Rating: B-
Dir: George A. Romero and Mike Schneider
I totally adore the concept here. Take a classic horror film like Night of the Living Dead – which just happens to be in the public domain, due to a screw-up by the distributors – and invite anyone interested to re=imagine it visually, using whatever animated medium they want. Drawings? Fine. CGI? Sure. Claymation? Sock puppets? Furbies? Er…if you must. All those approaches, and more, are included in the version presented here, which unfolds over the original soundtrack – and, presumably, requires little or no further plot description from me.
However, I have to say, the results are somewhat disappointing. “Reanimated” is probably putting a bit strongly: given the large amount of time where still frames are used, “Redrawn” may be closer to the mark. There seems to be a strange imbalance here; the style that gets by far the most time is actually pretty crap, being little more than outlines with squiggles inside them, while NotLD done in Lego, which is quite delightful, gets only a few seconds. It’s hard to say, but this could be a side-effect of the collaborative process, which did not appear to allocate work to artists, but let them submit whatever scenes they wanted. This may also have led to the rapid switches in style, that are sometimes brutally jarring, as the film lurches from one medium and approach to another, with all the flow and grace of a zombie ballet-dancer.
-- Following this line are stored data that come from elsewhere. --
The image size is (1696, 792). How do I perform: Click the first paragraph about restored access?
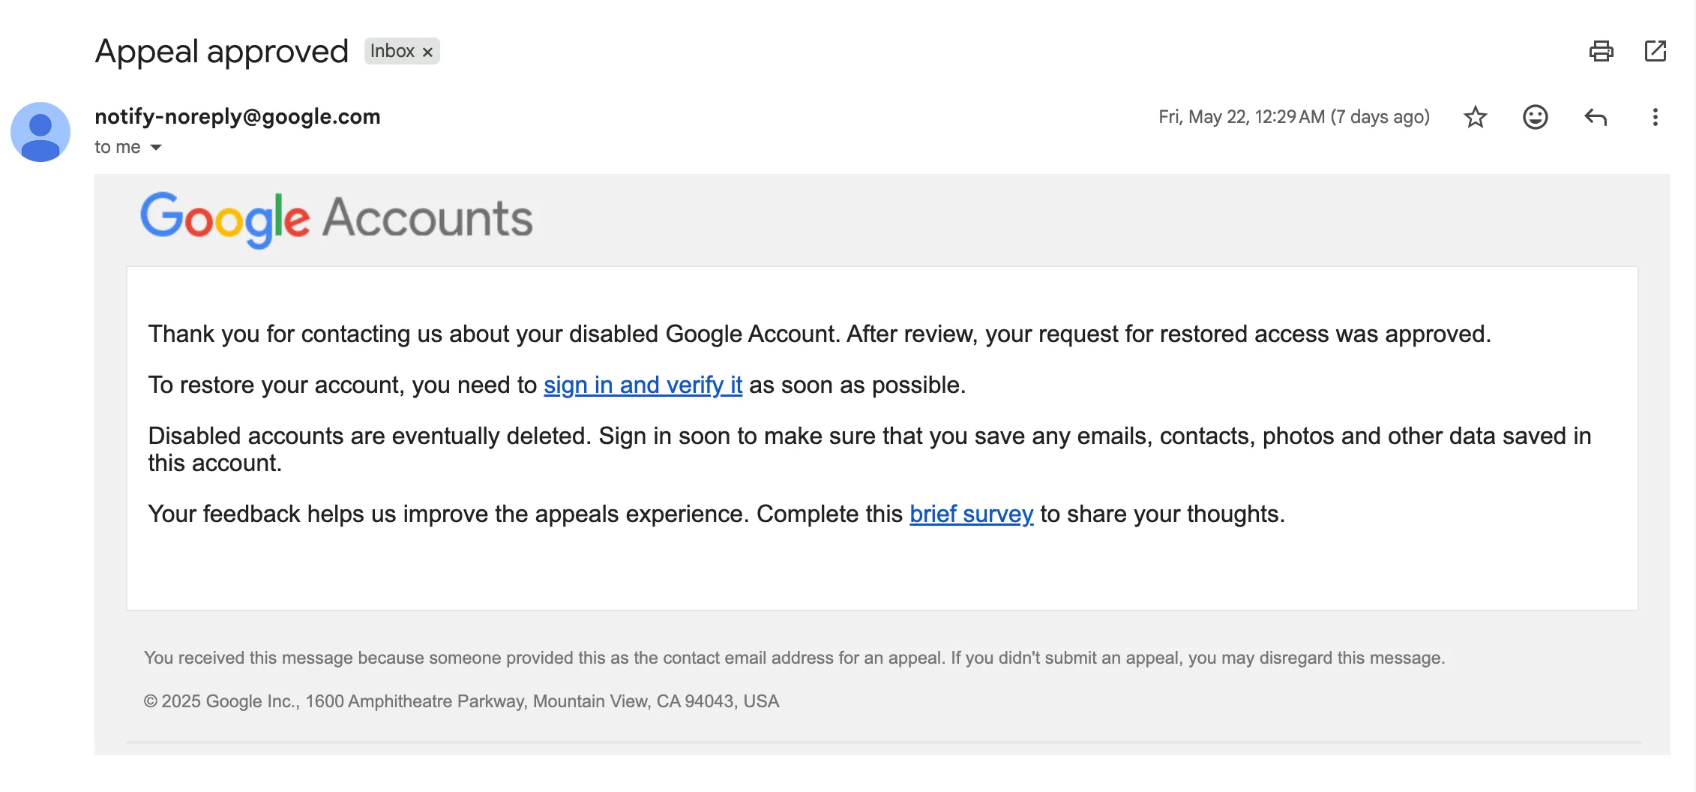[x=820, y=334]
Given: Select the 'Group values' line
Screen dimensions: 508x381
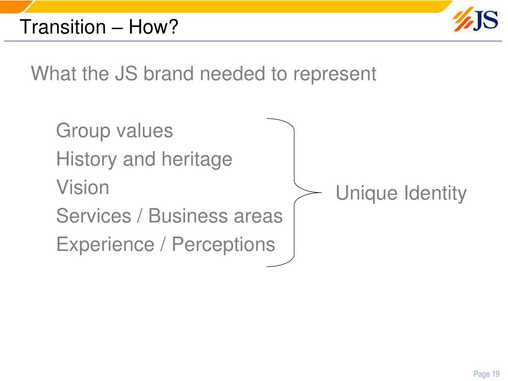Looking at the screenshot, I should pyautogui.click(x=115, y=130).
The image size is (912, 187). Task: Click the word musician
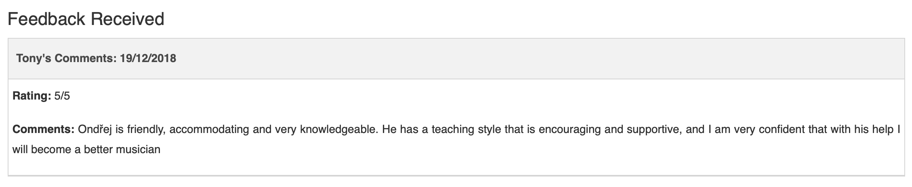click(x=138, y=150)
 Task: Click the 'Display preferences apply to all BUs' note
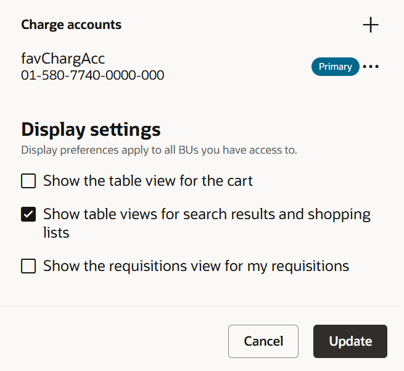tap(159, 150)
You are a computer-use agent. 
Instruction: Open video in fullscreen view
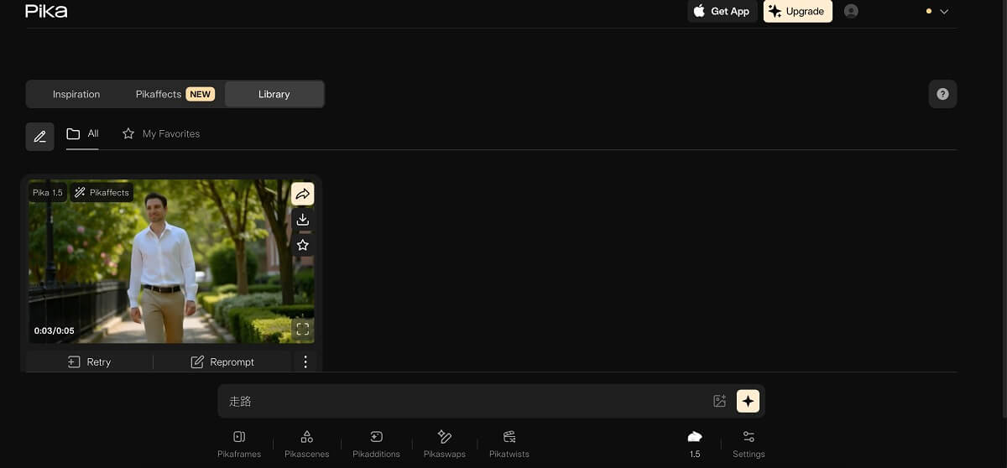point(303,329)
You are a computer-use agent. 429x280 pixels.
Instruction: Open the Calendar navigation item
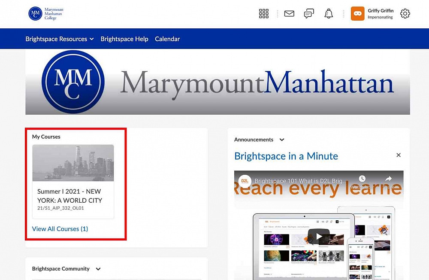167,39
With that said, it is still a clearly better re-invention of the material than most recent efforts, being made for love rather than money. There are some moments which truly work, perhaps more successfully than the original, and hey, if you don’t like this bit, there’ll be something else along in a second. Even if it’s definitely better if you’ve seen the original first, best not to think of or view this as a coherent cinematic piece, because it is far too chaotic to work as such. Instead, “curator” Schneider has described the piece as “an art show hung on the cult classic’s timeline. Every scene serves as walls to hang artworks, the audio becomes the ambiance of the space and the original narrative serves as the theme that holds the show together.”
The grade given above reflects that collaborative art aim, the effort put into creating it, and the feature-packed DVD released by Wild Eye. While the film itself is freely available and released under a Creative Commons license, the DVD has enough additional material to justify its purchase. Multiple commentaries, unused footage, making-of featurettes, and probably a bunch of other stuff I’ve forgotten [sorry, I’m moving house and the DVD is…not easily accessible, shall we say. As in, I have no clue where it is]. For those with an interest in one of the seminal movies of the genre, this is likely essential; for anyone else, it certainly merits a viewing.